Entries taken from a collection
__________________________________________________

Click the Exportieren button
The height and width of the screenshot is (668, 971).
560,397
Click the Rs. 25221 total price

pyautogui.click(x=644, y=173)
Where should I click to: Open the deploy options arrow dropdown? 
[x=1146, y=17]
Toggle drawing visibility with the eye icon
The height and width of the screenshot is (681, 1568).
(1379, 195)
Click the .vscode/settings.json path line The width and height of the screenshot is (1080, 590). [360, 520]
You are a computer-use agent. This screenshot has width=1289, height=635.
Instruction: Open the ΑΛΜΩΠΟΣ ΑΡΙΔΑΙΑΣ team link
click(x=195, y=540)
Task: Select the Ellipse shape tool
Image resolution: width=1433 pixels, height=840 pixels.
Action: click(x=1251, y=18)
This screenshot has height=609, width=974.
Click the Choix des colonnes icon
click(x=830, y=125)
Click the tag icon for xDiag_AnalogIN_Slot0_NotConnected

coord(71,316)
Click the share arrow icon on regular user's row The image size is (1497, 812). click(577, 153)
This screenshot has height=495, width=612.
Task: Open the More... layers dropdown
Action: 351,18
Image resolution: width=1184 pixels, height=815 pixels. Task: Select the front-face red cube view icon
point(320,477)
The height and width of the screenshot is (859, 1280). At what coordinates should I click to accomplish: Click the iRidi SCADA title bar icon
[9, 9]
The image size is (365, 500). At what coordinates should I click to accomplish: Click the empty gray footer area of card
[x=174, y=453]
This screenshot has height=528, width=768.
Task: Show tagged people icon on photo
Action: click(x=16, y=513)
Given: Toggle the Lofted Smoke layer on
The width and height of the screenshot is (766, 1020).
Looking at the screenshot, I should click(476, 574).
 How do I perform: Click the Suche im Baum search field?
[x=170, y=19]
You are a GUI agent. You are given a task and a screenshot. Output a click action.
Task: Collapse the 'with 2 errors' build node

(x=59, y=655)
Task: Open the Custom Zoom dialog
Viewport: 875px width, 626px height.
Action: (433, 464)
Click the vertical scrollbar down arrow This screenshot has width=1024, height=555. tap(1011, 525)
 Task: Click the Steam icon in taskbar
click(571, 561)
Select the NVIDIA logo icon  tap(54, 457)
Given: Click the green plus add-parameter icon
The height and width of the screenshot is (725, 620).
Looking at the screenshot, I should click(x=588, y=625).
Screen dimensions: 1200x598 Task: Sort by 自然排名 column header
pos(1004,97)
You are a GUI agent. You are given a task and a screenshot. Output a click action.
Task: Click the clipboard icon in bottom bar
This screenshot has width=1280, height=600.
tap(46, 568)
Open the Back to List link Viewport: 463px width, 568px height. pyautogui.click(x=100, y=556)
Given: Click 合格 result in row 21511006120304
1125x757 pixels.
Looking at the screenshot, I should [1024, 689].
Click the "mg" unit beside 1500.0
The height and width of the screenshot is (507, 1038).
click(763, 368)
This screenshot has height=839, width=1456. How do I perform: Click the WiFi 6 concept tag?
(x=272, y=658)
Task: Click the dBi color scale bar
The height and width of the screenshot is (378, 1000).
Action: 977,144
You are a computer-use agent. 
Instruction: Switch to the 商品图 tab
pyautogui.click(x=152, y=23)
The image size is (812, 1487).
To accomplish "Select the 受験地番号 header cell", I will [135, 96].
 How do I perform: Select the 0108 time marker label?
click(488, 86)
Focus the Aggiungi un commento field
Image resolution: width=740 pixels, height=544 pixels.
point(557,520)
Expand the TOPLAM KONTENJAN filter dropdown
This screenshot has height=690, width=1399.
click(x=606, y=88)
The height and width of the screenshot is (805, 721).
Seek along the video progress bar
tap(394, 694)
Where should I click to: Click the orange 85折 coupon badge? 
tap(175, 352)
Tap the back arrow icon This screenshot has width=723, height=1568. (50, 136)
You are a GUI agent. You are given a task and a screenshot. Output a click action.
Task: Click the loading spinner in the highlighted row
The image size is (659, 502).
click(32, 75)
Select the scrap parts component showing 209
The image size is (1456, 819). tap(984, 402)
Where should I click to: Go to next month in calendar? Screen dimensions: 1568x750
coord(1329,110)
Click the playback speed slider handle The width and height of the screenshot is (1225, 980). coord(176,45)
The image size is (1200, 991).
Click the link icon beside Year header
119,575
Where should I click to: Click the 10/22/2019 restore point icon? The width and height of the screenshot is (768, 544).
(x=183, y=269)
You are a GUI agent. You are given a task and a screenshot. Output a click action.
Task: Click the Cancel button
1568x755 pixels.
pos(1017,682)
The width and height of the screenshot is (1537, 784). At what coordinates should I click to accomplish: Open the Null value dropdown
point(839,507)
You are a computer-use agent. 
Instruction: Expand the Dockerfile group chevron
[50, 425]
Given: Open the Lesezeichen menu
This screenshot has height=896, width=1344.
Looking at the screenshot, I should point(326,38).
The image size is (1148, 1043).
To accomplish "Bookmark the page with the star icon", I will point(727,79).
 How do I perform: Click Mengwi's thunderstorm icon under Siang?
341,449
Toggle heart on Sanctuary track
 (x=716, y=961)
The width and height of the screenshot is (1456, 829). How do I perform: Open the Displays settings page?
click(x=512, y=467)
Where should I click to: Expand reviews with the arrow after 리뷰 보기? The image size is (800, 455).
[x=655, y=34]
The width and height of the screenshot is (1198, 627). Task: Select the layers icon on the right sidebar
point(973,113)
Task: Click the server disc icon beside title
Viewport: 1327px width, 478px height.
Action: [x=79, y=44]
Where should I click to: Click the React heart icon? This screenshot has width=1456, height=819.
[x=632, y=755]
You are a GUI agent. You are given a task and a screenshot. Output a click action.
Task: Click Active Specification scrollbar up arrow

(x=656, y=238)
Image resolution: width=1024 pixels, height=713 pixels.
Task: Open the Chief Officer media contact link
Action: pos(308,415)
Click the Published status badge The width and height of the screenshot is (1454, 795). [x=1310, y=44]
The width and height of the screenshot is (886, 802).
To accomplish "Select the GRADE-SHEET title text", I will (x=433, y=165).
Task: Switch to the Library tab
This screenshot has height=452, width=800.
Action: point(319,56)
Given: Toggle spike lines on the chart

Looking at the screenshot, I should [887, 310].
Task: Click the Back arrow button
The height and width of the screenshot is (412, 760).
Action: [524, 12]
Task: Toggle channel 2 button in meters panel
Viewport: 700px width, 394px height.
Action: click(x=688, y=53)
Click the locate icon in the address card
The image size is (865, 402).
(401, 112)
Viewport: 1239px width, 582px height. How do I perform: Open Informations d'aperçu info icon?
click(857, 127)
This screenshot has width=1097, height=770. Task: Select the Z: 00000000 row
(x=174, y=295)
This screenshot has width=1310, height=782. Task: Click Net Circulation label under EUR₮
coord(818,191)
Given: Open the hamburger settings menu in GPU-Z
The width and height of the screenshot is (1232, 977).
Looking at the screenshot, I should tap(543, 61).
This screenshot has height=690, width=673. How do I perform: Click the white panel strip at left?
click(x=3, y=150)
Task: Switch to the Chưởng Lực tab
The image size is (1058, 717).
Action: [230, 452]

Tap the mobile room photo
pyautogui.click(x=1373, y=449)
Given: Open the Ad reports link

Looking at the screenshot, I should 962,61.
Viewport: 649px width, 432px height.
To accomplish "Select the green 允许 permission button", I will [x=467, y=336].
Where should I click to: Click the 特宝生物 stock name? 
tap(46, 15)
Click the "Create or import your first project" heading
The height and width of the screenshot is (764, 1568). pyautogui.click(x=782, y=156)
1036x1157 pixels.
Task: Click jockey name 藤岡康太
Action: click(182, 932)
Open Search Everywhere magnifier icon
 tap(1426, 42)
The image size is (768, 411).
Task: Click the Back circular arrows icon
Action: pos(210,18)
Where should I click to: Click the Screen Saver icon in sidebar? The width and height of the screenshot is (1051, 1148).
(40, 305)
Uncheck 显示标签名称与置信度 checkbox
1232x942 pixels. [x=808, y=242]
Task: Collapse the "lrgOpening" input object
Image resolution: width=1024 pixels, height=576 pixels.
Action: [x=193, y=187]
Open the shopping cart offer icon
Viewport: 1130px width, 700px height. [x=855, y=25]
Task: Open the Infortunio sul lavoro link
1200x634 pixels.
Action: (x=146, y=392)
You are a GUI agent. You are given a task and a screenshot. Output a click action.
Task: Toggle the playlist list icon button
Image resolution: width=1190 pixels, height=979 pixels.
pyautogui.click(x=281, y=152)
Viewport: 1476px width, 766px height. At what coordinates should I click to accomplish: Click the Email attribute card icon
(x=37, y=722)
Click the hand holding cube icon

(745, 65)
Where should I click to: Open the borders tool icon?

__________________________________________________

WHAT YOU WILL DO: In the records above, how many lines contain the word "button"? State only the number.

EXPECTED OUTPUT: 6